Supplied passage:
— BEGIN —

COLUMBIA, S.C. (QUEEN CITY NEWS) – More than four years after Autumn Angle, a 4-year-old nonverbal autistic child, was attacked nearly 100 times on a Chesterfield County school bus, the state still has no law requiring adult attendants on special needs buses.
There’s also no law requiring school districts tell bus drivers about students with health/behavioral conditions that could impact the health and safety of other students on the bus. The only time an adult attendant is required is when a student’s Individual Education Plan calls for a shadow.

When Angle was attacked on Nov. 5, 2018, the only adult on her school bus was the driver, Ronnie Sires. Angle and another child, identified as NHW, were in restraints, but a 9-year-old boy identified as JM was not. The bus recording shows JM attack Angle nearly 100 times on the bus ride to and from school that day.
The attacks included kicks, bites, punches to Angle’s face, as well as pinches that left deep bruising up and down the left side of the girl’s body.

— END —

Material shown:
— BEGIN —

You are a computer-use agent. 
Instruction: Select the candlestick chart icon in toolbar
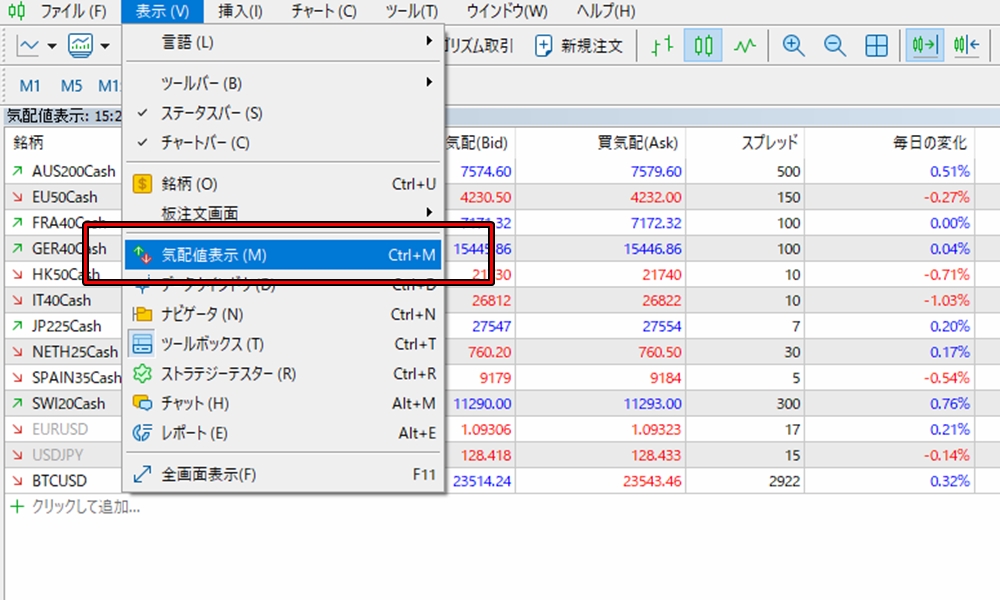703,46
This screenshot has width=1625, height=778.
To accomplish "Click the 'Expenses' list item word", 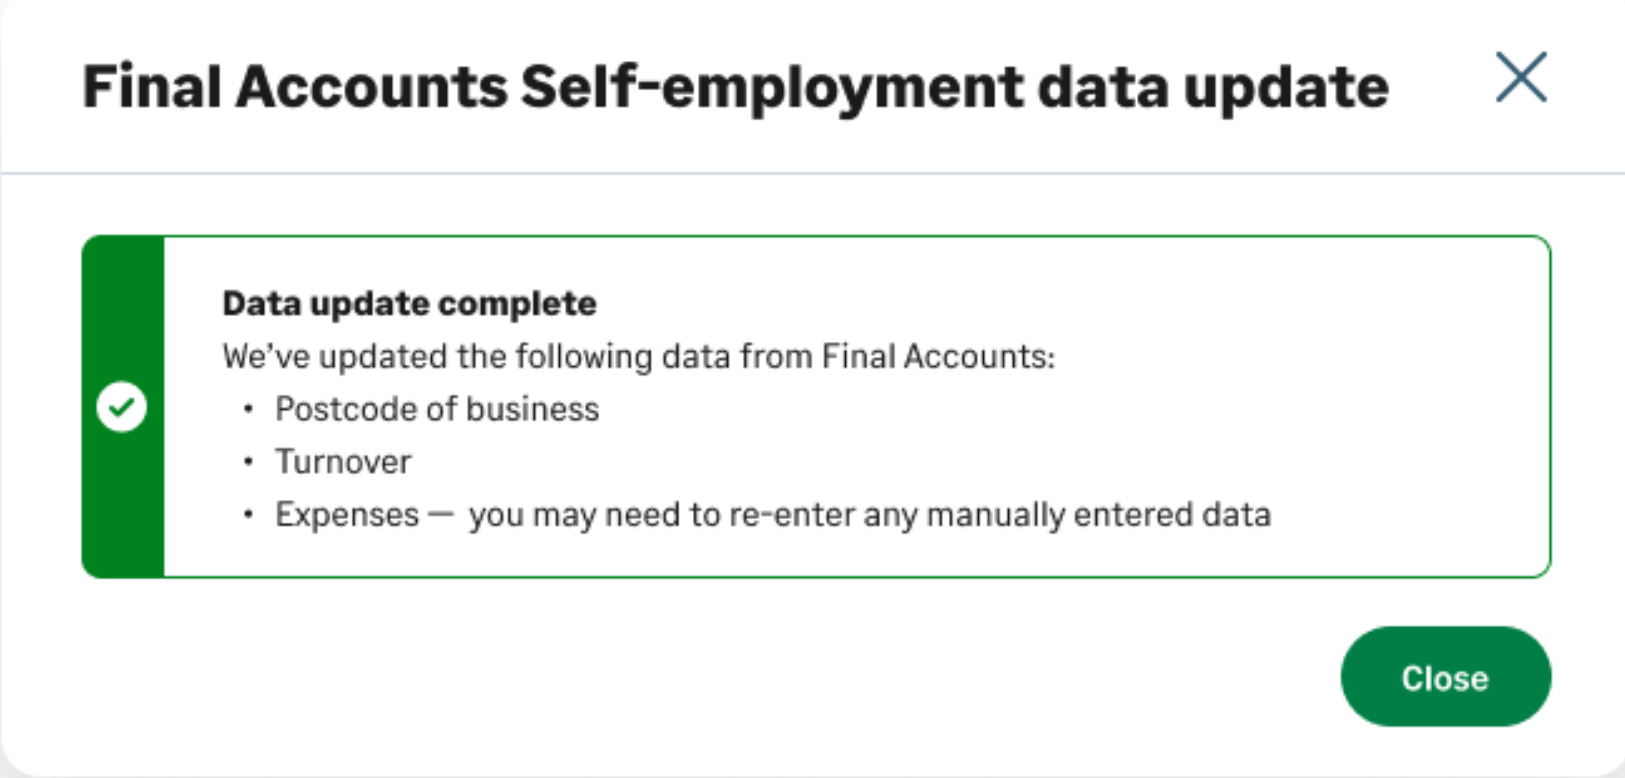I will tap(347, 514).
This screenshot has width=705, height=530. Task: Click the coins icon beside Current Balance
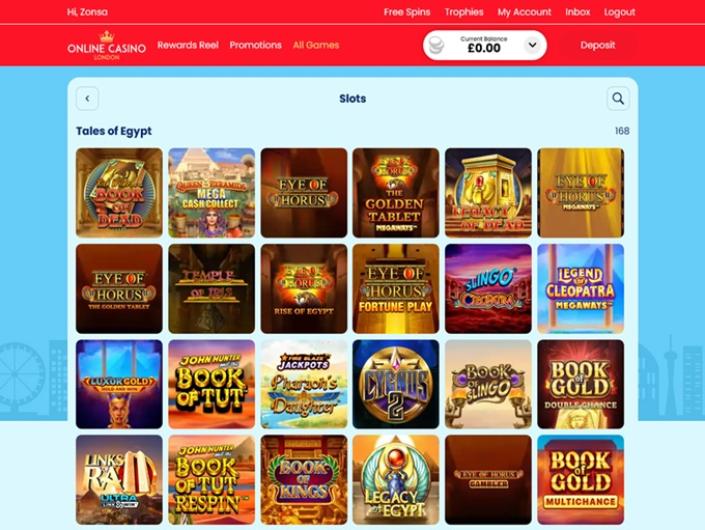tap(436, 45)
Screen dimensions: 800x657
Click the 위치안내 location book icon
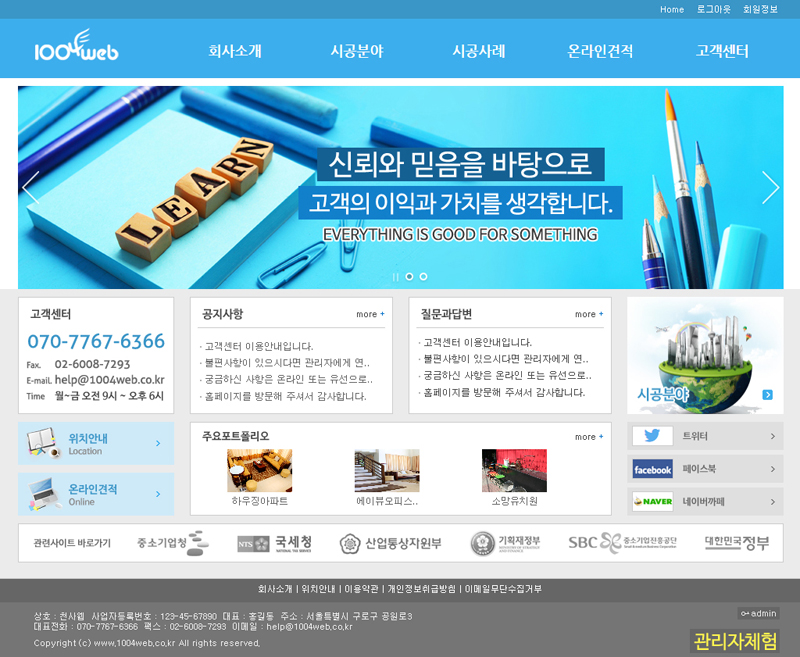[41, 443]
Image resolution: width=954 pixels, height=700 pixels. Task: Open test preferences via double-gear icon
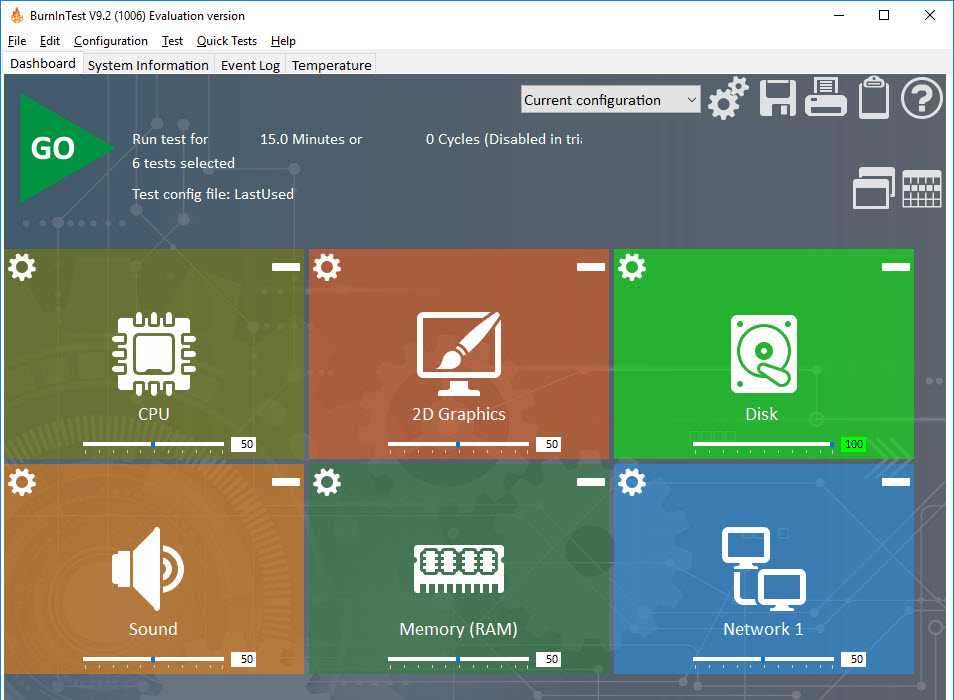[728, 98]
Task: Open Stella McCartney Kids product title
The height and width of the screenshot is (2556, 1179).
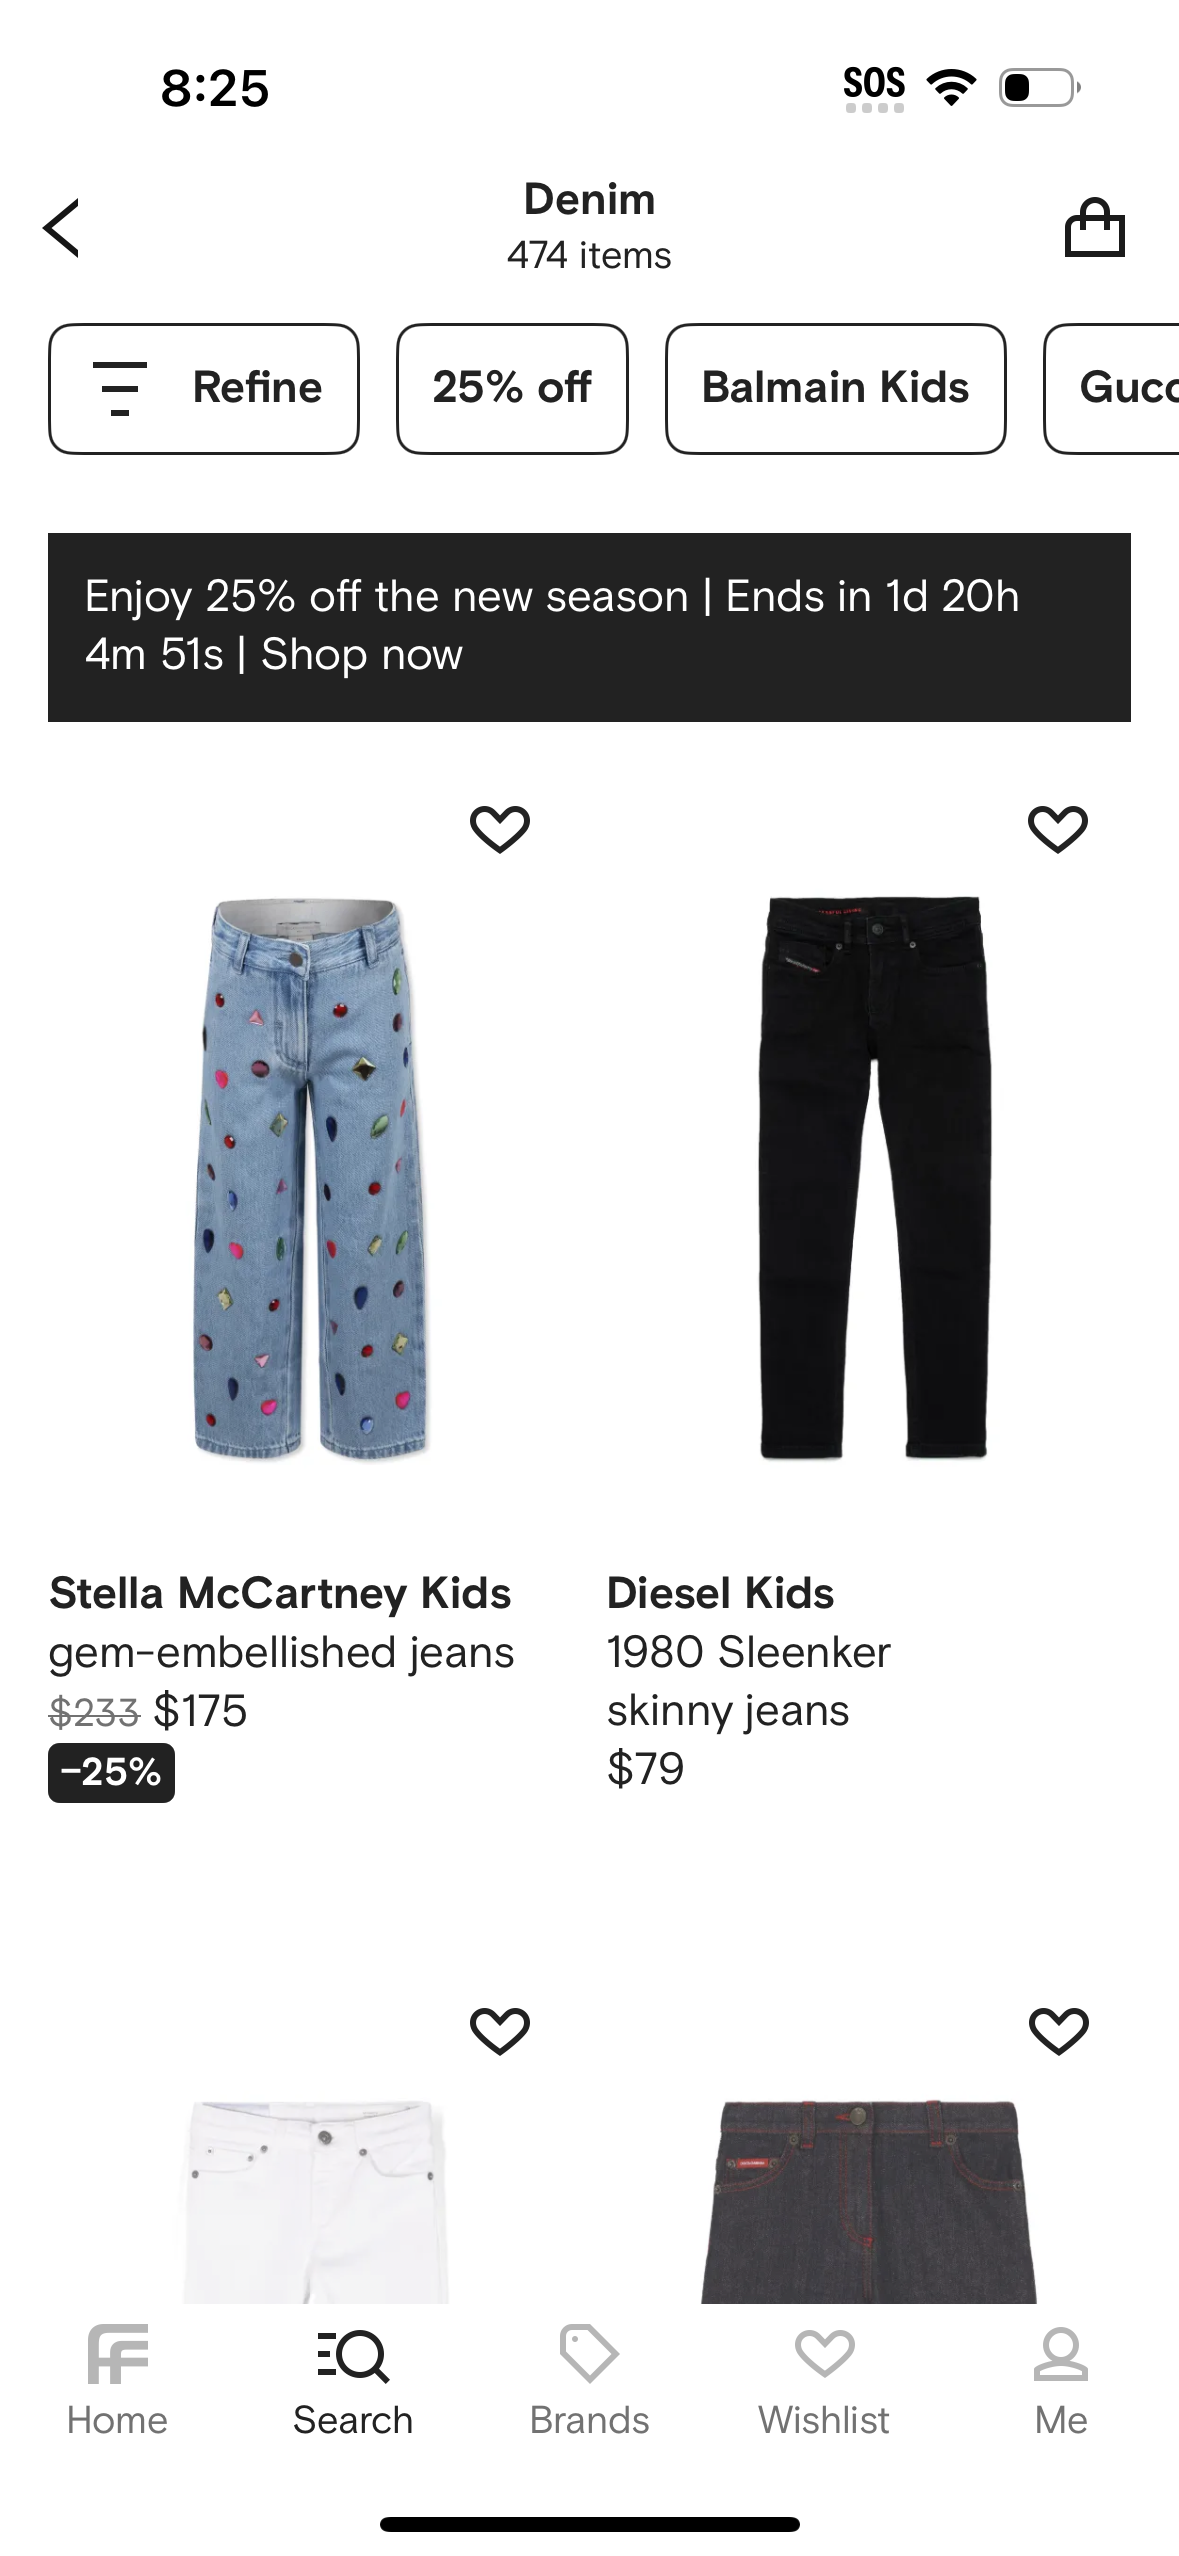Action: coord(280,1593)
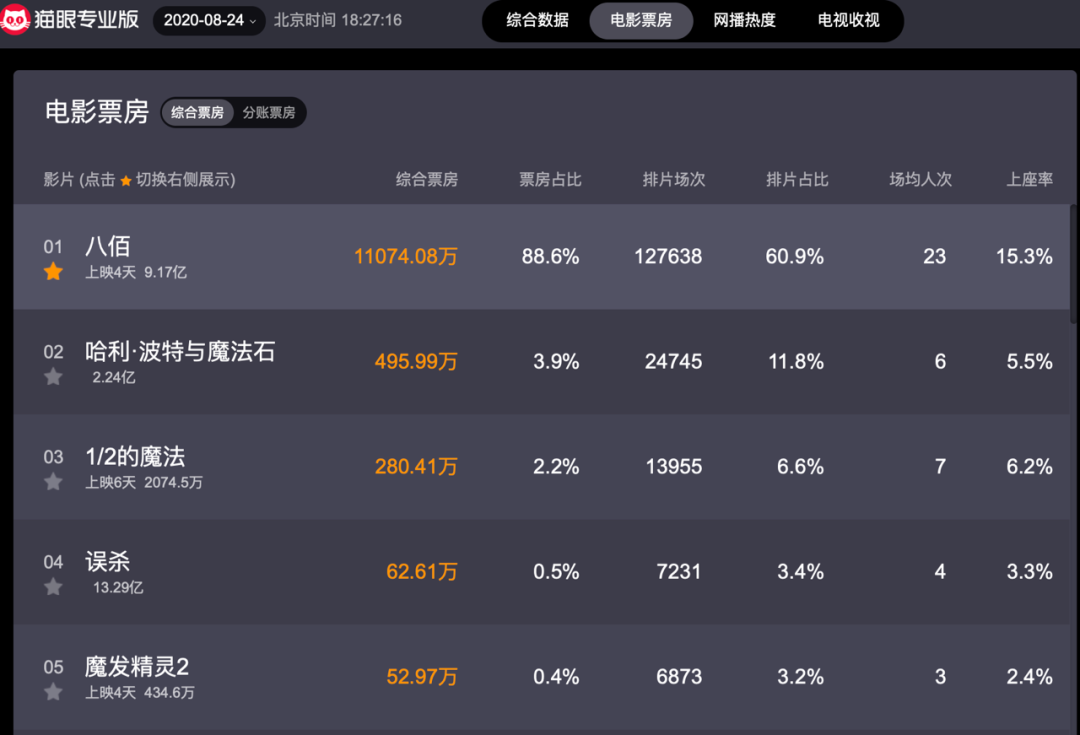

— END —

Actions to take:
1) In the school bus article, who was the only adult on Autumn Angle's bus on Nov. 5, 2018?
2) Pick up the school bus article after its final sentence and keep writing it.
The listing comes from a separate source, not from the school bus article.

Exercise answers:
1) The driver, Ronnie Sires.

2)
The bus driver told investigators he didn’t see JM attacking Angle or NHW in any of the assaults that spanned much of the two-hour bus ride that day. Sires also testified in his August 2020 deposition that he didn’t know what was happening just feet behind his driver’s seat.
“Leave her alone, leave her alone,” Sires was captured on the recording telling JM as the boy finished attacking the restrained girl. Angle’s screams underscore the majority of the school bus recordings.
“I don’t know what the problem is, but we going to be at school in a little bit,” Sires said aloud during the morning bus ride as Angle continued crying out.
“We’re fighting so that no other children like Autumn will ever have to suffer or go through that again,” SC Representative Richie Yow told Queen City News Chief Investigator Jody Barr during an interview at the SC State House in November.






Yow, like other state officials, knew of the 2018 attacks and saw the bus attack videos in February 2019 after the little girl’s family decided to make them public three months after the attacks. But, Yow didn’t know the backstory of how the State Department of Education sent Chesterfield County School District officials a warning two months before the attacks.
That warning was the district was violating state law by not having adult attendants on special needs buses with wheelchair lifts. State law bars drivers from leaving a running bus to operate a wheelchair lift. The state also warned the district that not having an adult attendant on all its special needs buses was “potentially endangering” the students, the bus driver, and the public.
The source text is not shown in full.